Уже полчаса мы трясемся в уазике по пустыне. Машина то взмывает степной пустельгой в хлопковые облака, то тащится больной ящерицей по вязкому после вчерашнего дождя песку. Мухтар говорит, что дождь для их мест – щедрый подарок. Барханы впитали воду и еще долго будут отдавать ее небогатой степной растительности.

– Наше верблюжье хозяйство – самое большое в России, вокруг 146 тысяч гектаров степей и полупустынь, – перекрикивает мотор Мухтар Тажгалиев. – У нас 2,5 тысячи верблюдов-бактрианов.
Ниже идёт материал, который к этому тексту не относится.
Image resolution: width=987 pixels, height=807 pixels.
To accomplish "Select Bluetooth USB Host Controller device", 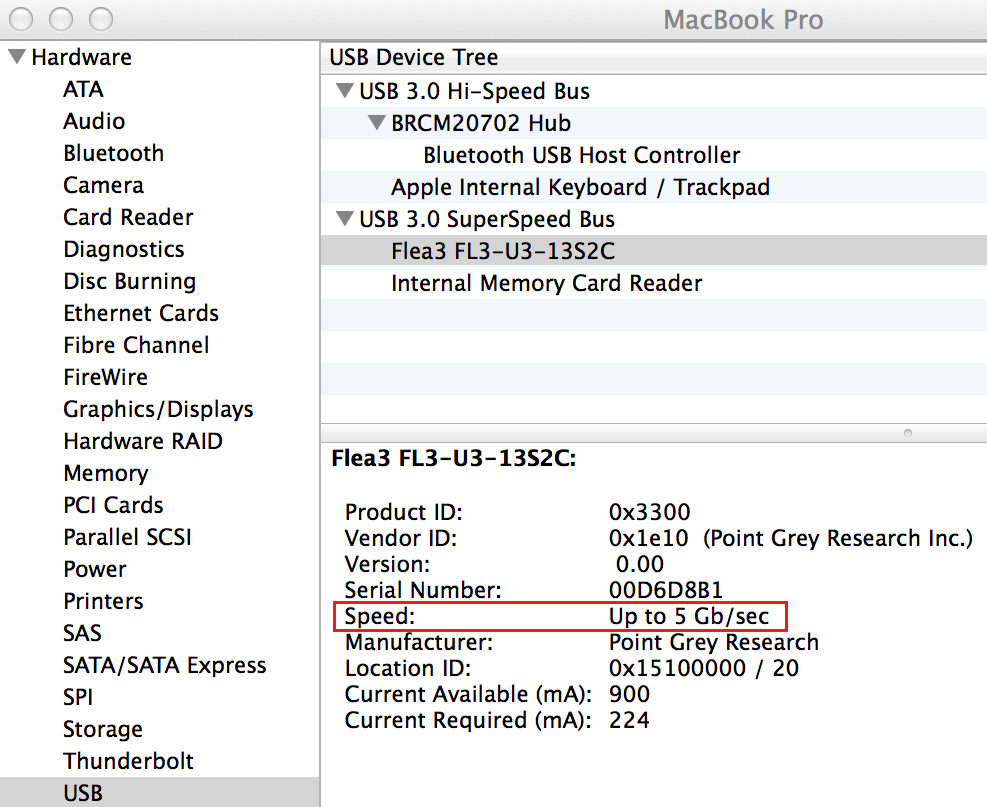I will point(581,155).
Это уникальные животные, выведенные именно в этих краях. Они хорошо переносят жару и морозы. Ростом под два метра, весом хороший самец-производитель переваливает за тонну. Матки килограммов по 700–800. Матки – наш золотой запас. Они дают молоко и потомство. А самцы – это мясо. У нас есть цех, переработка. Верблюжье мясо напоминает говядину, а стоит гораздо дешевле, где-то в районе 220 рублей. Ну и шерсть у верблюдов хорошая. Из нее делают носки, одеяла, согревающие повязки…

– А где верблюды-то? Сколько едем – не вижу никого…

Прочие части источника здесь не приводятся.